Inadapté, par hypothèse à ces évolutions dont personne ne pouvait prévoir l’ampleur
et la rapidité, le droit de la famille est aussi devenu illisible parce que trop complexe,
au fil des réformes législatives ponctuelles et des innovations jurisprudentielles
inattendues. Le droit de la filiation est devenu un maquis où seuls d’éminents
spécialistes peuvent tenter de s’orienter. Le droit du divorce n’a pas répondu à
toutes les attentes de ses promoteurs et continue de susciter des débats violents et
douloureux, ainsi que des litiges d’après divorce interminables. L’autorité parentale
n’est pas toujours suffisamment claire pour fonder des relations équilibrées et
solides. Enfin, les droits du conjoint survivant, non modi fdepuiiés s cinquante ans, ne
correspondent plus à la configuration actuelle des familles.

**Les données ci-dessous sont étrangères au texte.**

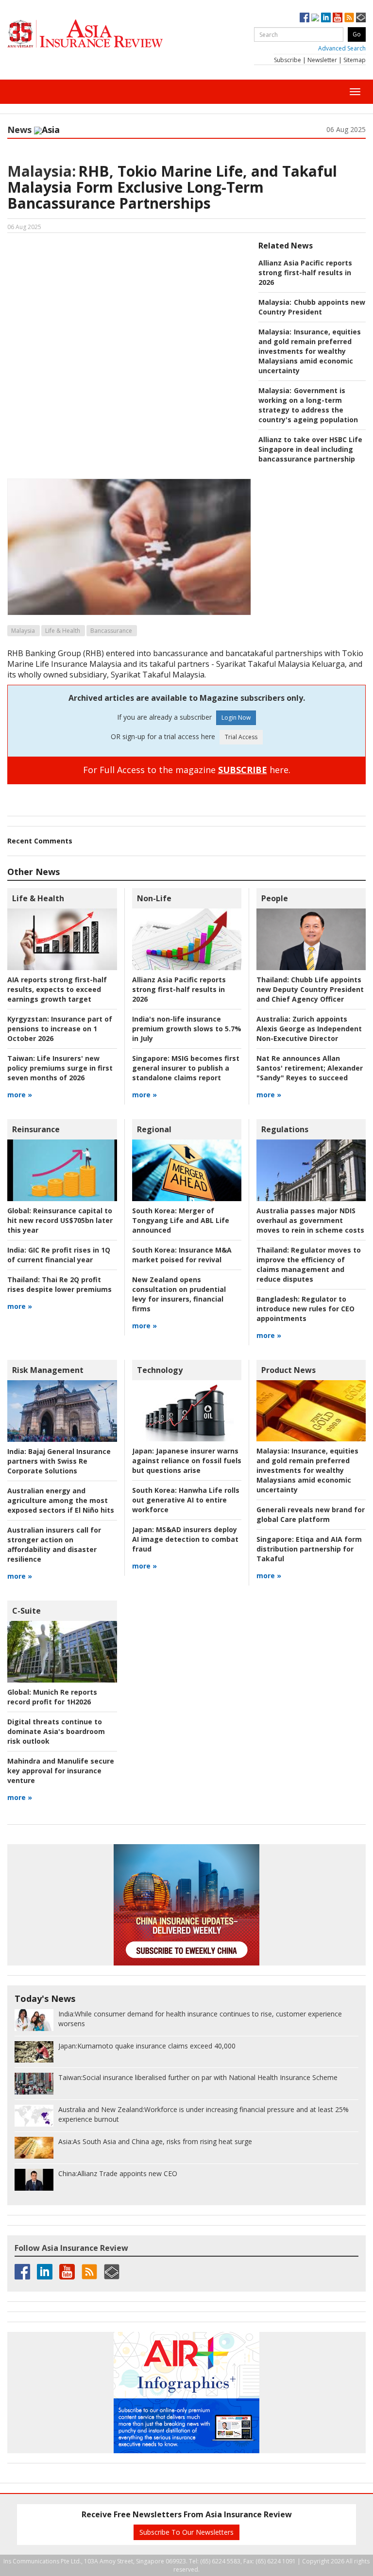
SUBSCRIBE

Il ne s’agissait pas, pour le groupe d’adopter la position consistant à “adapter le droit
aux moeurs”, dans une épuisante fuite en avant des normes tachant de coller aux
pratiques. Il fallait proposer un ensemble normatif, qui permette aux comportementsde s’élaborer et surtout aux familles et aux personnalités de se construire par rapport
à des repères stables, sûrs et compréhensibles.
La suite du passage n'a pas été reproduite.